TEXT PROVIDED:
McHugh’s story is horrifying and pathetic in equal measures, and readers can decide for themselves to what extent her bid for some sort of redemption is sincere.

One striking aspect of Gray’s narrative is how it highlights that you don’t have to connect very many dots these days to get from the pillars of establishment conservatism to the sewers of the alt-right.

Here’s how McHugh got her start in journalism:

In the spring of 2011, Katie McHugh was a student at Allegheny College. She grew up in western Pennsylvania and was attending the region’s oldest private college but wanted to make it to Washington and join the conservative movement. She was a quiet young woman who hadn’t ventured very far from where she’d grown up. Her reading had taken her to some unusual places, however, for a young person.


She’d become a devotee of Joe Sobran, the late Catholic columnist who was fired from National Review after falling out with William F. Buckley and whose writings deeply influenced the paleoconservative movement, which emphasizes nationalism and noninterventionism. Over the course of his career, Sobran’s writing on Israel and Jews became extreme, and he associated with Holocaust deniers and questioned Holocaust history. McHugh had liked Ron Paul, for whom she was slightly too young to vote in 2008, so a friend at church had told her to read Sobran’s “The Reluctant Anarchist.” . . .

In 2011 she applied for an internship with the Institute for Humane Studies (IHS), a nonprofit connected to George Mason University that promotes “classical liberalism” and libertarianism on college campuses and grants fellowships to students.


“I reviewed your application,” wrote John Elliott, the IHS journalism internship program’s director at the time, in an email to her in February of that year. “You are the first applicant to ever list Joe Sobran as an influence. Joe was a friend. He had the same influence on me. I was delighted to find a young journalist who has profited from his work.”

Note that IHS and George Mason are both as respectable as it gets in conservative DC circles. These institutions couldn’t be further removed from the racists and anti-Semites in Charlottesville chanting “Jews will not replace us,” as John Elliott, Columbia Ph.D. etc. makes clear in his response to Gray’s queries:

“I chose Katie to mentor as a libertarian, not as a member of the ‘alt-right,’” Elliott said in an email. “The ‘alt-right’ didn’t exist in 2011, and I’ve had no connection with the ‘alt-right’ since it was invented. I tried to be a mentor and a friend to Katie for a decade, even as she went down some of the dark paths of those fringe groups. But her decision to go down those paths had nothing to do with me. I truly feel bad for her.”

SOURCE MATERIAL:
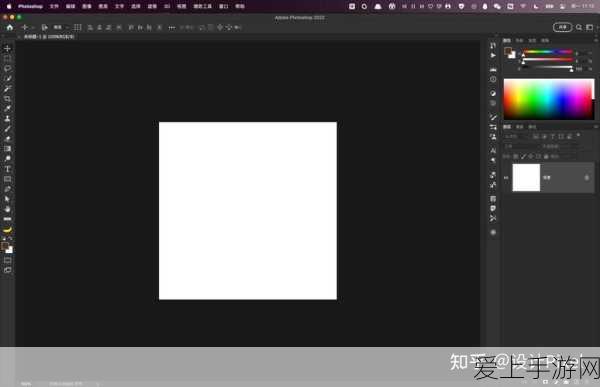Select the Rectangle shape tool
This screenshot has height=387, width=600.
[x=7, y=179]
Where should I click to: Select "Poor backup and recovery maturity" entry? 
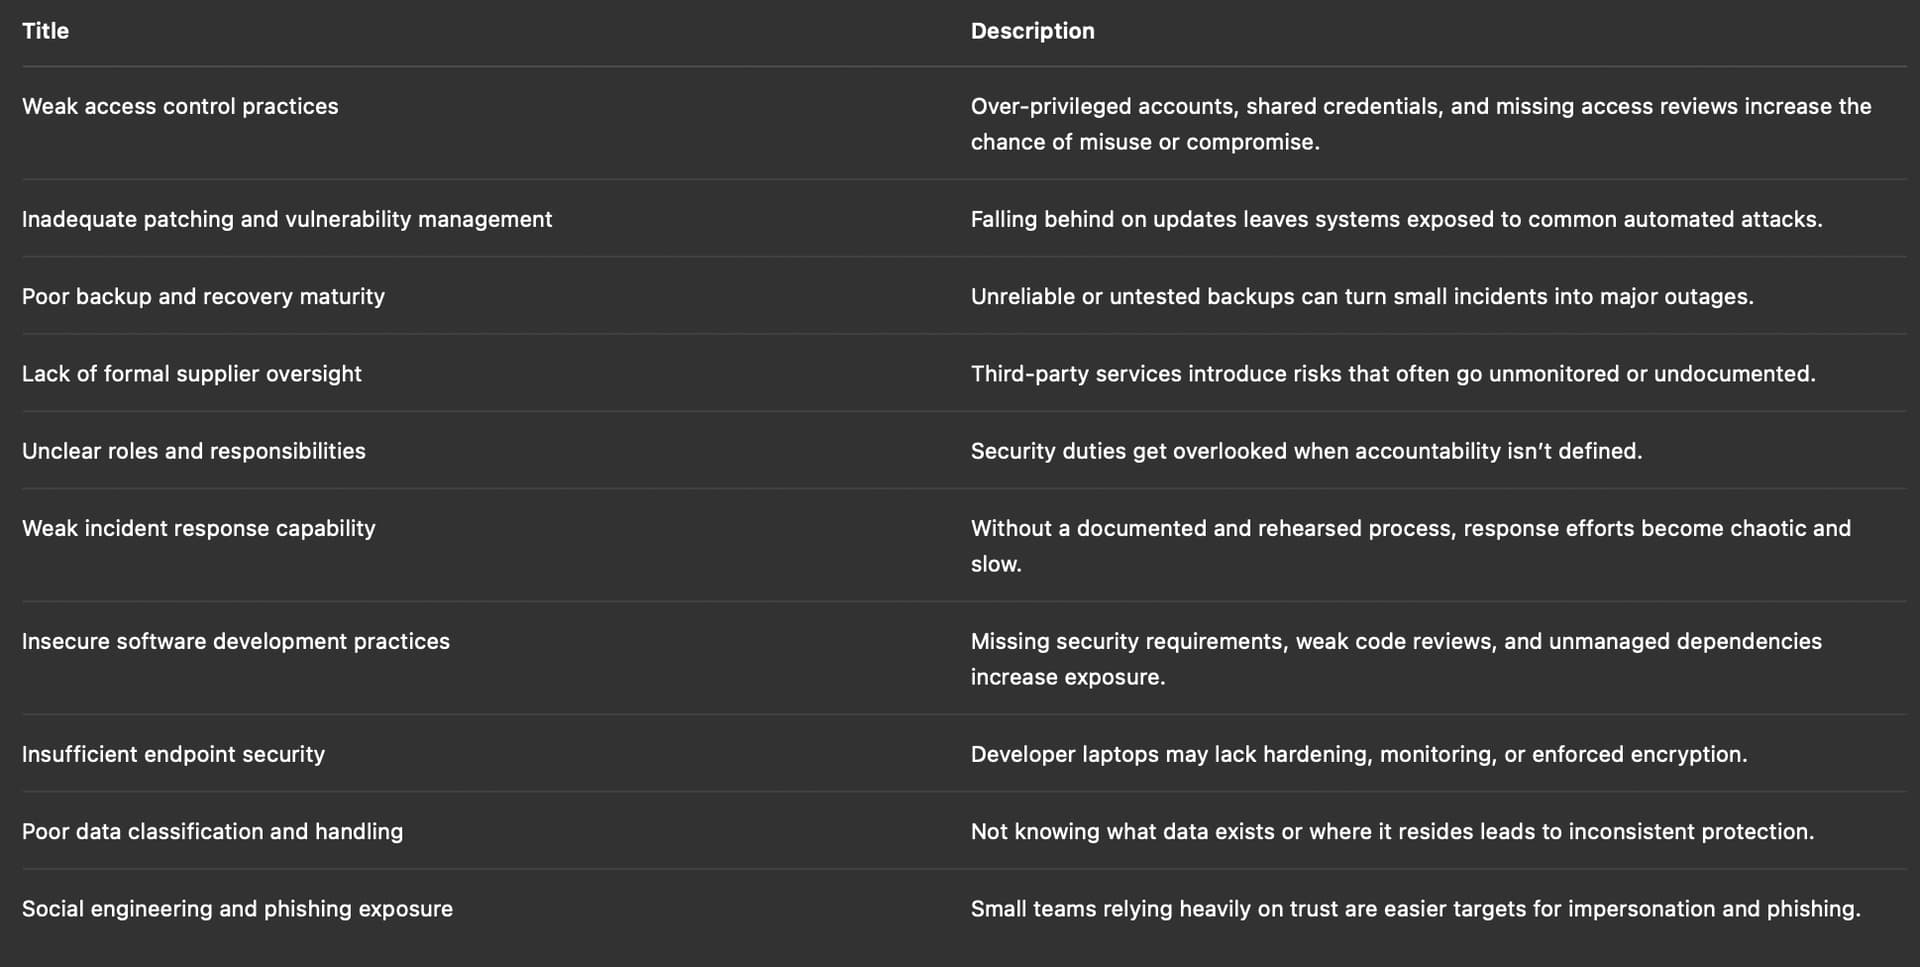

WHAT YOU WILL DO:
1 - Please duplicate the passage on Katie McHugh word for word, starting with "McHugh’s story is" and going on through "redemption is sincere.".
2 - Continue the passage on Katie McHugh from its last sentence.

IN RESPONSE:
1 -
McHugh’s story is horrifying and pathetic in equal measures, and readers can decide for themselves to what extent her bid for some sort of redemption is sincere.

2 -
Yeah that sure is a sad story there, Johnny boy. You tried to school her the best you could, but kids these days . . . Hey wait a second:

Concurrently, she began dating Kevin DeAnna. The two met in July 2013, according to McHugh, at a going-away party in Alexandria, Virginia, for a mutual friend leaving a conservative group. Her double life was already developing because of her relationship with DeAnna and her connection to Elliott, who invited her to a dinner with the British Holocaust denier David Irving in 2013.

“David irving is in Washington. I had lunch with him in the Archives. He is speaking at 6:30 near Du Pont Circle. Are you interested?” Elliott wrote to her in an email in November 2013. (It was the first of three dinners she would attend with Irving over the course of her time in DC, though she claims she did not know who he was before the first one. Elliott, in an email, said he’d met Irving when he worked as a researcher and attended dinner with him because he’s “interesting and controversial,” not because Elliott endorses his views.)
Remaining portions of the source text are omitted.